The tributes to Steve have poured in as we have tried to make sense of what his death will mean. Throughout it all, I have returned time and again to the fact that all teachers knew too well: that in this dispute, which will see NUT members on April 24 strike over pay for the first time in 21 years, Steve was absolutely right.
Members were convinced by Steve's determination that the union, to which he gave so much, must make a stand against the successive pay cuts that are causing the profession so much harm.

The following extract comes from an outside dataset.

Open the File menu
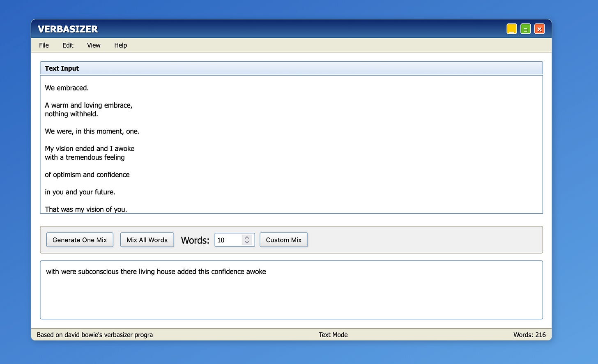The height and width of the screenshot is (364, 598). tap(44, 45)
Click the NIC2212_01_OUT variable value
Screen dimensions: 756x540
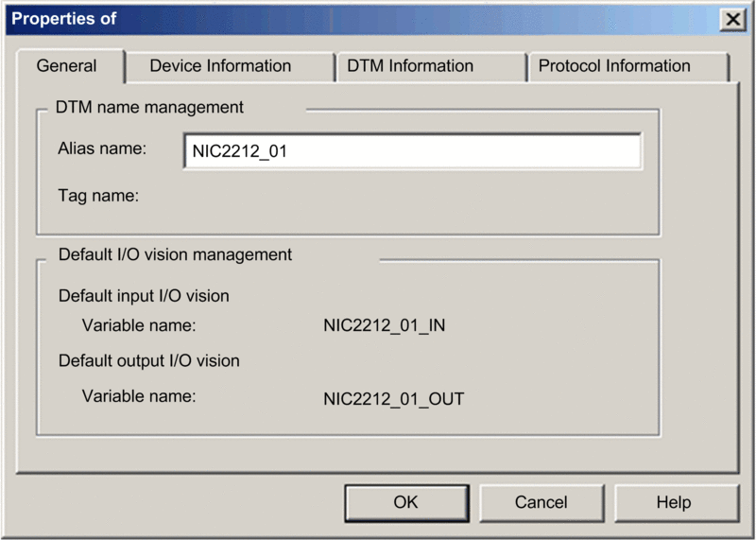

The statistics of the pay ballot are well-known and rehearsed - 75.2 per cent of those who voted did so in favour of the action. That is a significant majority. The separate TES poll supports that finding. Of the 8,000 teachers who took part from all unions, more than 60 per cent indicated that they were supportive of the NUT's decision. More than 70 per cent of those identified as NUT members also agreed, which - when compared with the ballot - demonstrates the accuracy of the poll.
Steve repeatedly urged the other teaching unions to join us in this fight. The TES poll shows that most of those unions' members are in support and would have placed the exact same X in the exact same box as more than three-quarters of voting NUT members.
If you consider the fact that those members of other unions would not have received the same literature as NUT members, outlining and explaining the reasons for the campaign, the overwhelming likelihood is that a concerted campaign by all teaching unions would have resulted in the same majority vote for industrial action that was delivered by the NUT.
In the days since the news of Steve's death came through we have witnessed a steely determination among our colleagues that the fight has to go on.
Teachers and other public sector employees have had enough of this Government's imposition of below-inflation pay rises. Steve recognised this before anyone else. He understood the difficulties facing young teachers today, striving to make ends meet, unable to get on the property ladder and making do just to get by.
I was present on many occasions when Steve spoke eloquently, wisely and passionately about these issues. He frequently used the analogy of when he had been a young teacher in the 1970s with a young family. He explained that it was a time when teachers were underpaid and undervalued. His great fear was that we were slowly but surely seeing a return to those days. He called for an end to what he described as the "boom and bust" policies that had dominated teachers' pay since that time. And he was right. In every possible way, Steve Sinnott was right, and the NUT was right to ballot its members.
April 24 2008 has its own significance as the day of the first teachers' strike over pay for 21 years. In the lead-up to that date, the NUT will continually urge the Government to talks. The fight for fair pay for teachers will continue. The NUT's stand on behalf of all teachers will remain. Steve would not have wanted it any other way.
David Evans is secretary of NUT Cymru.